For the past 20 years, Israel’s leaders have proven themselves “experts” in lack of diplomatic vision, acumen and perspective.
They consistently failed to understand that their responsibility to Israel’s future entailed drafting up a diplomatic plan in advance and waiting for the right moment to implement it. Analyzing what Israel’s long-term strategic objective should be, and preparing a tactical plan that will lead to that goal.
For many years there has been a consensus, which extends even to the hawks of the Left, that Israel will eventually annex the major settlement blocs of Judea and Samaria.
The great, historic error is that Israel’s leaders did not understand that their responsibility was to formulate this consensus into a concrete diplomatic plan. Unfortunately, the crazy reality we live in here in the Middle East, and the global Islamic jihad, provide many opportune moments to actualize such a plan – as long as it has been well planned and thought out in advance.
The constant fear that Israelis have is, “What will the international community say?” and the claim that, “The world will never allow us to do that.” But just imagine how president George W. Bush would have responded if, on September 12, 2001– the day after Muslim terrorists brought down the twin towers of the World Trade Center in New York City – prime minister Ariel Sharon had ordered the IDF to destroy the Palestinian Authority terrorists and confiscate all the weapons given to them under the Oslo Accords, which they turned against us.

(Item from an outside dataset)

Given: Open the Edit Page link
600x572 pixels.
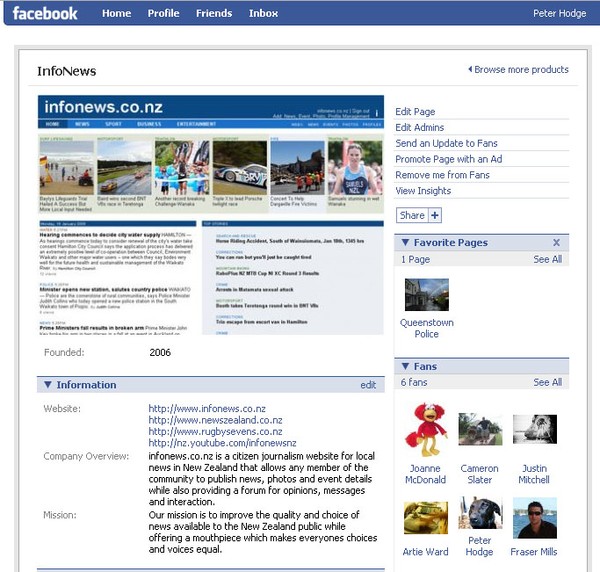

Anyone who knows George W. Bush knows that at that time not only would he have not reprimanded us, he would have applauded us and asked for tips on the best ways to fight Islamic fundamentalism.
The auspicious change in public opinion of late, namely that it has now become clear and is admitted by most everyone – including the few leftists who actually have intellectual integrity – is that the Oslo Accords have totally failed and the two-state solution is no longer feasible.
Annexation of the settlement blocs – i.e. at least Areas C in Judea and Samaria – is much more reasonable and realistic given the current situation on the ground.
A few years ago this was understood only by a few leaders, who Prime Minister Binyamin Netanyahu deliberately and consistently left out of his governments, because he could do without them. This was the case with Rehavam Ze’evi and Binyamin Elon’s Moledet party in 1996, and Yaakov Katz and Uri Ariel’s National Union party in 2009. During those years, the Likud and the National Religious Party (Mafdal) had no alternative diplomatic solution to Oslo.
When asked about the issue, all they did was stutter faint statements about the status-quo or some form of canton plan.
Today, the entire right wing is in agreement that Israel needs to annex at least the settlement blocs in Judea and Samaria – here and now. Economy and Trade Minister Naftali Bennett, who heads the third-largest faction in the current coalition, is leading the battle cry of “annexation now” and his Area C Annexation Plan is the common denominator that all right-wing leaders agree to today.
However, there is still debate within the right wing regarding the future status of the Palestinians living in areas A and B. There are those who support “annexation and naturalization,” which would give these Palestinians full citizenship and the right to vote for the Knesset – while others support re-affiliating them with Jordan, and giving them back the Jordanian citizenship they held up until 1988.
But this argument is totally irrelevant at this point, because of the broad agreement regarding the fact that the annexation of the settlement blocs, or the entire C region, is both needed and justified. If Prime Minister Netanyahu had been wise enough to determine this as Israel’s strategic goal and to prepare it in advance for implementation – there is no doubt that we could have achieved this objective as the appropriate diplomatic response to the kidnapping of our sons.
Unfortunately, it is very clear that sooner or later we will have to endure more such difficult moments. If we are smart about it, we can utilize these situations to do what is best for Israel, at the moments when it will be the hardest for the world to criticize us. It is critical that we arrive at such future moments after we’ve already made our clear decision on the matter: To annex what we all agree upon – the settlement blocs of Judea and Samaria. After that we’ll continue the debate about all the rest.
The writer is a member of the diplomatic committee of the Yesha Council, a member of the executive board of the Gush Etzion Regional Council, and the secretary-general of the Bayit Yehudi faction in the Knesset.